Once in a while, if you’ve been raised in America, you must down a greasy hamburger. For some people, it’s once a week; for us, once a month.
Then there are french fries. We like them, and we like them fat (if they’re cooked right, a la The Faded Rose), made of sweet potatoes (a la The Root) or skinny. Let’s talk about the skinny.
The shoestring fries at Freddy’s Frozen Custard & Steakburgers are the best chain restaurant french fries — or maybe anyone’s french fries — we’ve had (especially since McDonald’s cut out the lard). You get a nice pile of them with the combo meals or you can buy them on the side. Happily, we did not happen to have the to-go menu on hand when we ordered; otherwise we would have seen that the small order is 440 calories, and the big, which comes with the combo, is 520 calories.
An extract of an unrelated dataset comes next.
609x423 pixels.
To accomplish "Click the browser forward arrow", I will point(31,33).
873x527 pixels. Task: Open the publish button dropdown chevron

But let’s put talk of calories aside. You don’t go to Freddy’s looking for kale or Omega-3 fatty-acid-laden mackerel. Nutrition is not at the top of your list. You go to Freddy’s for the smashed steakburgers, their lace-like slips showing on the sides of your bun. You go to Freddy’s for the frozen custard concretes and shakes and malts and the hot fudge toppings, and the Snickers pieces and, if you are still in short pants, Gummi worms, et cetera. And the fries. Think of Freddy’s as an addition to the spectrum of candy-apple red nostalgia joints like Steak ‘n’ Shake or the In’ n’ Out Burger, with a wholesome Colwich, Kan., origin story.